Leitsatz

Erlangt aus einem Vertrag zugunsten Dritter der begünstigte Dritte einen frei verfügbaren Anspruch auf die Leistung gegen den Versprechenden, ist der Tatbestand des § 7 Abs. 1 Nr. 1 ErbStG erfüllt. Erwerbsgegenstand ist in einem solchen Fall die – als Folge des Abschlusses des Vertrags zugunsten Dritter entstandene – Forderung des Dritten gegen den Verpflichteten. Die Steuer entsteht mit der Begründung des Forderungsrechts des Dritten.

 

Normenkette

§ 7 Abs. 1 Nrn. 1 und 2 ErbStG , § 9 Abs. 1 Nr. 2 ErbStG , § 328 Abs. 1 BGB

 

Sachverhalt

Die Eltern des Klägers waren Eigentümer mehrerer Grundstücke. 1990 übertrugen sie diesen Grundbesitz schenkweise auf seine Schwester (S). S verpflichtete sich, die Hälfte des Grundbesitzes unentgeltlich dem Kläger zu übereignen, "soweit dieser es wünscht". Im Fall eines Verkaufs von Grundstücken hatte S die Zustimmung des Klägers einzuholen und den Erlös mit ihm zu teilen. 1998 veräußerte S einige Grundstücke und gab die Hälfte des Erlöses an den Kläger weiter. Wegen der Auskehrung des Erlöses setzte das FA Schenkungsteuer gegen den Kläger fest. Dagegen wandte er sich erfolglos an das FG mit der Begründung, die Schenkung an ihn sei bereits 1990 erfolgt und die Festsetzungsfrist mittlerweile abgelaufen.

 

Entscheidung

Der BFH gab dem Kläger Recht. Die Frage, ob bei Schenkungen unter der Auflage, eine Leistung an einen Dritten zu erbringen, die Begünstigung des Dritten nach Nr. 1 oder 2 des § 7 Abs. 1 ErbStG zu besteuern ist, richtet sich danach, ob der begünstigte Dritte aus der Anordnung des Schenkers einen frei verfügbaren Anspruch auf die Leistung erlangt hat oder nicht. Ein aufschiebend bedingter Anspruch ist noch nicht frei verfügbar in diesem Sinn.
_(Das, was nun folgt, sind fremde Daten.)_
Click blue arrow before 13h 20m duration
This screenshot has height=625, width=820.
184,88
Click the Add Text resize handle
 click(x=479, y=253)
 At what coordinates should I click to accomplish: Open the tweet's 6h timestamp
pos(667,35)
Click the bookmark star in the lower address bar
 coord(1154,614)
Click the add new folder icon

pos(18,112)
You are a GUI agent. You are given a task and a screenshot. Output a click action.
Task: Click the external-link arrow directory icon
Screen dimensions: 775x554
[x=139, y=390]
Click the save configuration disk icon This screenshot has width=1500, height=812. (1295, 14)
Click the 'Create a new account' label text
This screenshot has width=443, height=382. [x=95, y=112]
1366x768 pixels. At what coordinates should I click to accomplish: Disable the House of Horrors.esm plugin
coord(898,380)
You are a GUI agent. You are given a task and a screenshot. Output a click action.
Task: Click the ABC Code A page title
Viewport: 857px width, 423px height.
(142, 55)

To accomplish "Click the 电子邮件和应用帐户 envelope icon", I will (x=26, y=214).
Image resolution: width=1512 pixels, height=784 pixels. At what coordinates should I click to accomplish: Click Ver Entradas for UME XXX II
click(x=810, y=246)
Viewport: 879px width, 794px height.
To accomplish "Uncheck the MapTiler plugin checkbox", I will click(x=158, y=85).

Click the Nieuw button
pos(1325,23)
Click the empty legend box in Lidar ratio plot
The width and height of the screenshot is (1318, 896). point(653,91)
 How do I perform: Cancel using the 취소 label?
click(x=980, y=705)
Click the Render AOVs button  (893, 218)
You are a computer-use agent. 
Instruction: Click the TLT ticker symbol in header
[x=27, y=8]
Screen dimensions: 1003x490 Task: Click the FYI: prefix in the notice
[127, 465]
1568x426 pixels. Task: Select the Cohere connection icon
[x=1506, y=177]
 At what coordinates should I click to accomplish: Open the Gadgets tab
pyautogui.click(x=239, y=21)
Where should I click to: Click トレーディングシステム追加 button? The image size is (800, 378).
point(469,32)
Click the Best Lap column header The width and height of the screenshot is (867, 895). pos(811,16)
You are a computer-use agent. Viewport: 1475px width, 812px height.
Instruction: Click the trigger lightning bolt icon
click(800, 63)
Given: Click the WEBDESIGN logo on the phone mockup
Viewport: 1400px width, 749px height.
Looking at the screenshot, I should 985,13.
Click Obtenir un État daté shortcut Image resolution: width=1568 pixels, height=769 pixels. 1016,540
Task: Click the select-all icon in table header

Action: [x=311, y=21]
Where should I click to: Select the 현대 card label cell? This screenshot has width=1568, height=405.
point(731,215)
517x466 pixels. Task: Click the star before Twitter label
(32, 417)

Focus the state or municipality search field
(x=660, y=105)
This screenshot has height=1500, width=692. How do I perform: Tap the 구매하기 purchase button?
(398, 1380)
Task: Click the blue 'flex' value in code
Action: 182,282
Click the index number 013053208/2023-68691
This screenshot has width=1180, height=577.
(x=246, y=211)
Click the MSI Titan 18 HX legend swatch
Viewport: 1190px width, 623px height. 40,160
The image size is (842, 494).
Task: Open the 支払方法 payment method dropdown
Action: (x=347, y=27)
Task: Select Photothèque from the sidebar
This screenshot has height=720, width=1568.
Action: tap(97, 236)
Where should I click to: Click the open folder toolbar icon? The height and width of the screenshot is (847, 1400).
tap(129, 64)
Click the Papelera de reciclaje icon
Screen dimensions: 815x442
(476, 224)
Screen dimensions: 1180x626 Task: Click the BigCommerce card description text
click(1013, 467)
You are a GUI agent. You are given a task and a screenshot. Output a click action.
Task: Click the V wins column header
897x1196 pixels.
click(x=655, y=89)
Der Kläger hat bereits 1990 einen frei verfügbaren Anspruch erworben. Daran ändert der Zusatz "soweit er es wünscht" nichts, weil es sich dabei um eine allein vom Willen des Klägers abhängige (Potestativ-)Bedingung handelt. Auch die Regelungen für den Fall einer Weiterveräußerung der Grundstücke durch S sind insoweit ohne Bedeutung. Sie räumten dem Kläger kein Wahlrecht ein – wie das FG meinte –, sondern dienten lediglich der Sicherstellung des dem Kläger 1990 zugewendeten Eigentumsverschaffungsanspruchs. Da der Anspruch bereits mit Abschluss des Vertrags zwischen den Eltern und S entstand, entstand nach § 9 Abs. 1 Nr. 2 ErbStG gleichzeitig die Steuer.

 

Hinweis

Erlangt der Dritte bei einem echten Vertrag zugunsten Dritter i.S.d. § 328 Abs. 1 BGB einen unbedingten Anspruch, besteht – falls sich aus dem Verhältnis des Dritten zum Versprechensempfänger nichts anderes ergibt – die Bereicherung des Dritten in diesem Anspruch und ist die Schenkung bereits mit dem Abschluss des Vertrags zwischen dem Versprechenden und dem Versprechensempfänger ausgeführt. Es bedarf zur Ausführung der Schenkung keines Vollzugs seitens des Versprechenden mehr, so dass auch die Schenkungsteuer in der Person des Dritten sofort entsteht.

Zwischen dem Dritten und dem Versprechensempfänger können allerdings Rechtsbeziehungen bestehen, die einer Bereicherung des Dritten entgegenstehen und damit eine Schenkung ausschließen.